Your instructions: The material below holds the lines to copy: from the one with "You are a GUI" up to and including the one with "This screenshot has height=768, width=1024.". Copy them exactly and skip the pictures.

Material provided:

● ● ●

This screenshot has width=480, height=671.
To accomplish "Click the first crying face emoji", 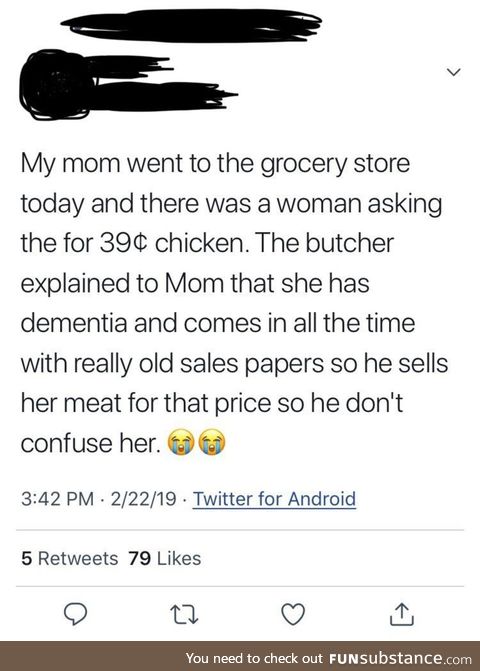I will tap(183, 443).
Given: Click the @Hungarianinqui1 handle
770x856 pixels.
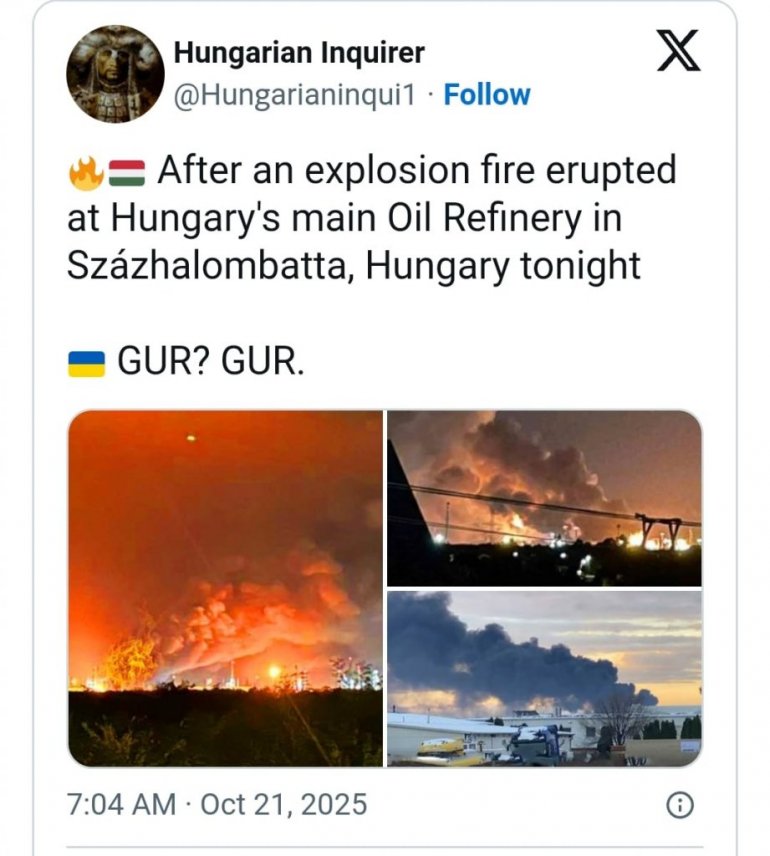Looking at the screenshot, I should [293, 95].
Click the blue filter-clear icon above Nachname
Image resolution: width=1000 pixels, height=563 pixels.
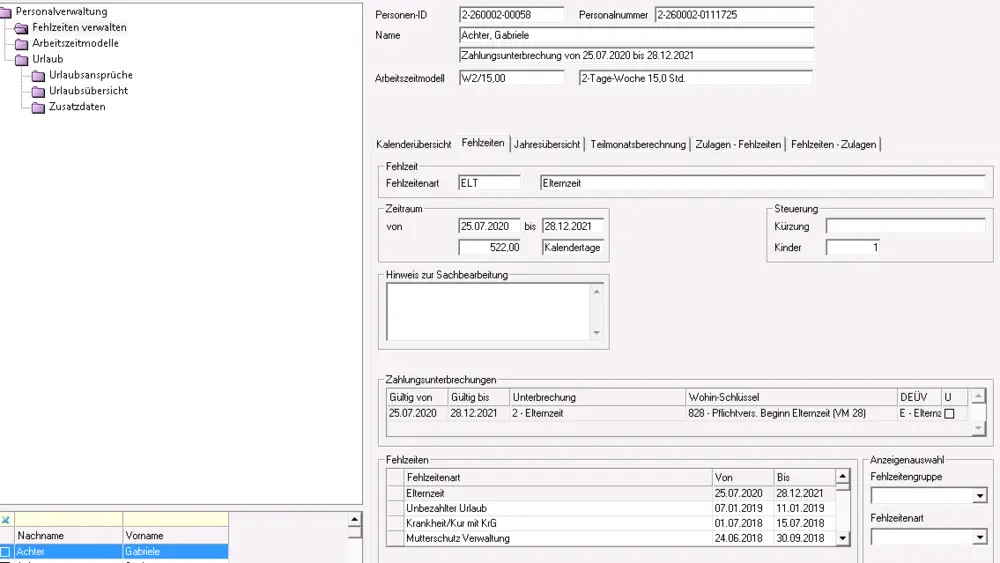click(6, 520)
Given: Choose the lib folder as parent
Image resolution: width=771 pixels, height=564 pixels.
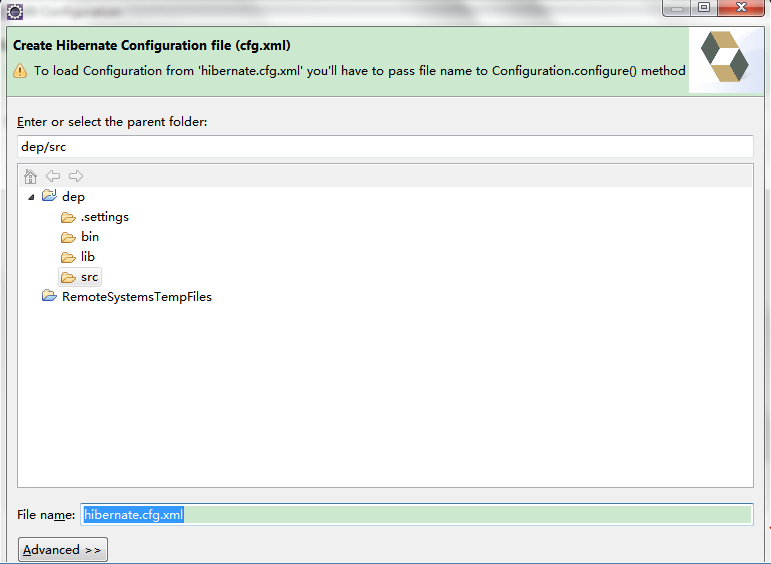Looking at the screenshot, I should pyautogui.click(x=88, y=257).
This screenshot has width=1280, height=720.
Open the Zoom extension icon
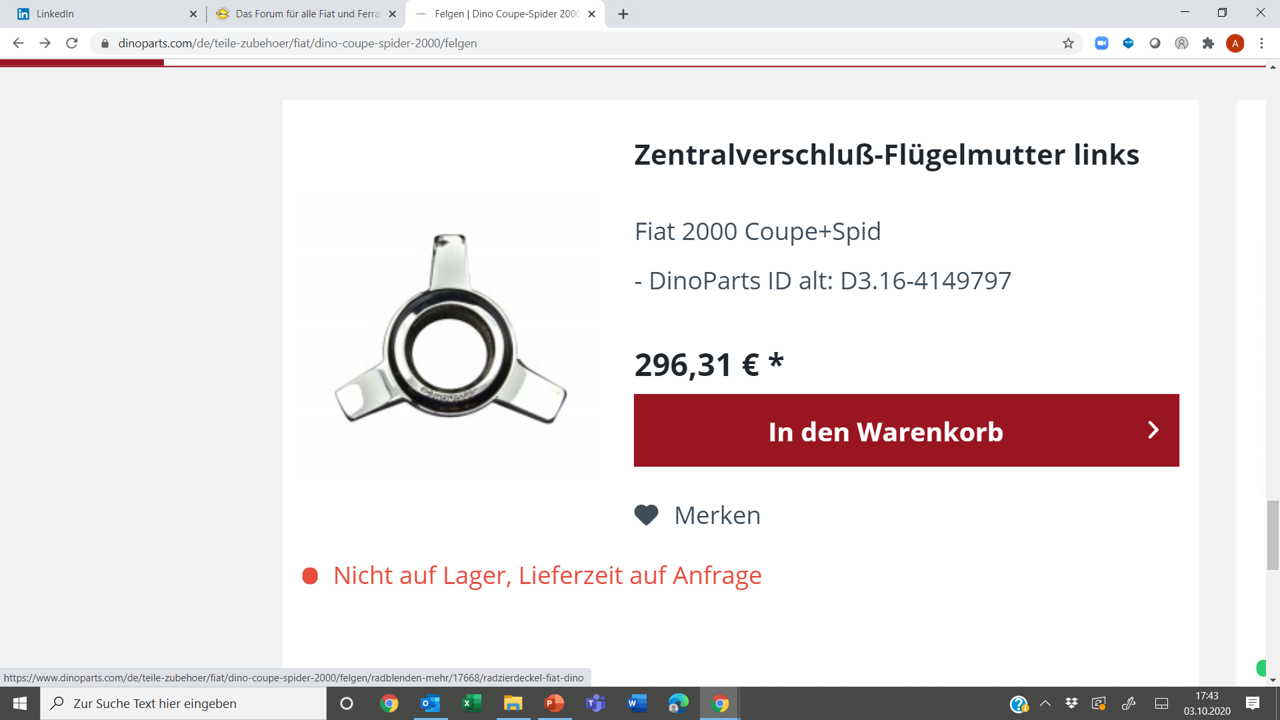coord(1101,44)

● ● ●

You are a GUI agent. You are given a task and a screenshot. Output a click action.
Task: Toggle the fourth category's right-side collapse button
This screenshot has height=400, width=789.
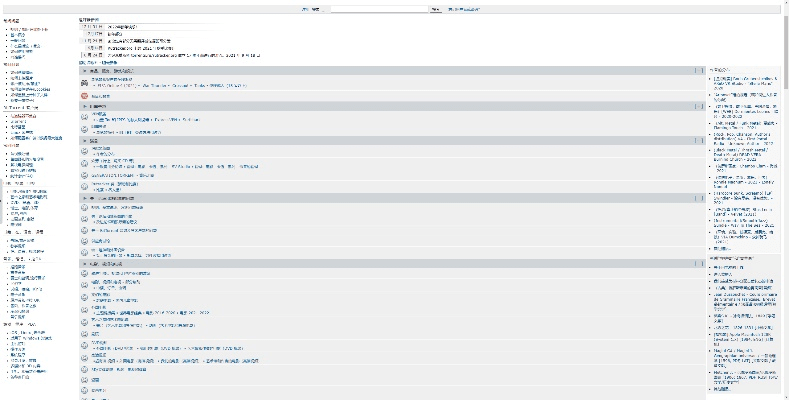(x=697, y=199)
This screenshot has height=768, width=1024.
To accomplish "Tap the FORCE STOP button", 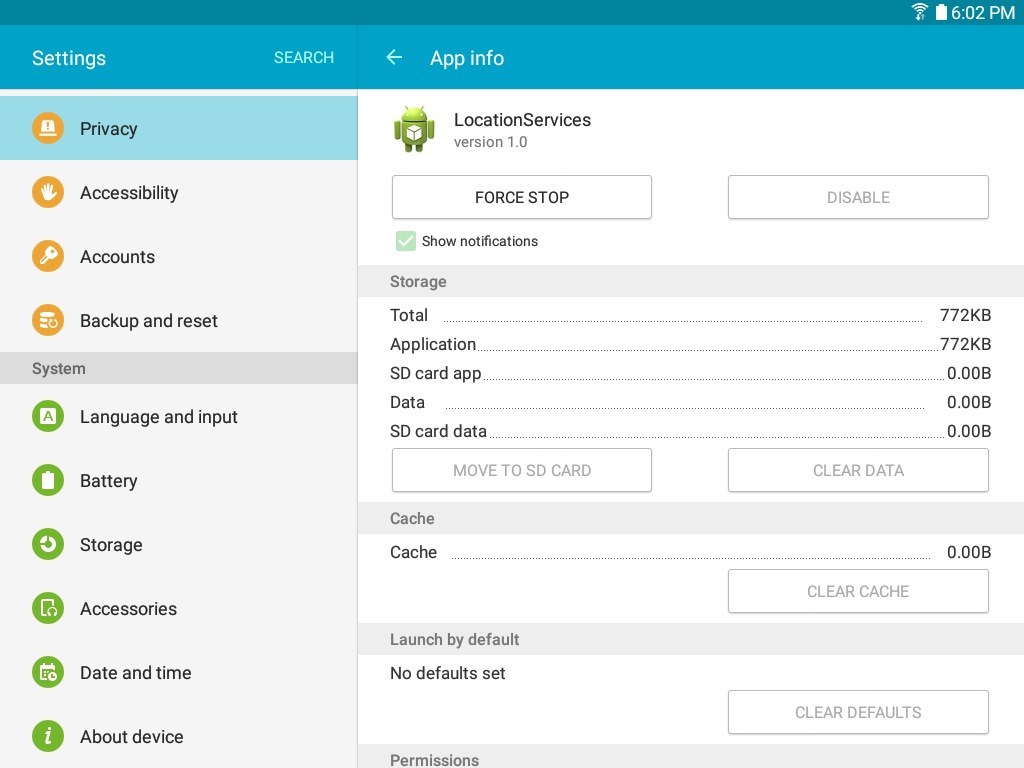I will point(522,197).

● ● ●

Task solution:
You are a GUI agent. You are given a task and a screenshot. Output a click action.
Task: Toggle the fourth category's right-side collapse button
This screenshot has height=400, width=789.
(x=697, y=199)
This screenshot has height=768, width=1024.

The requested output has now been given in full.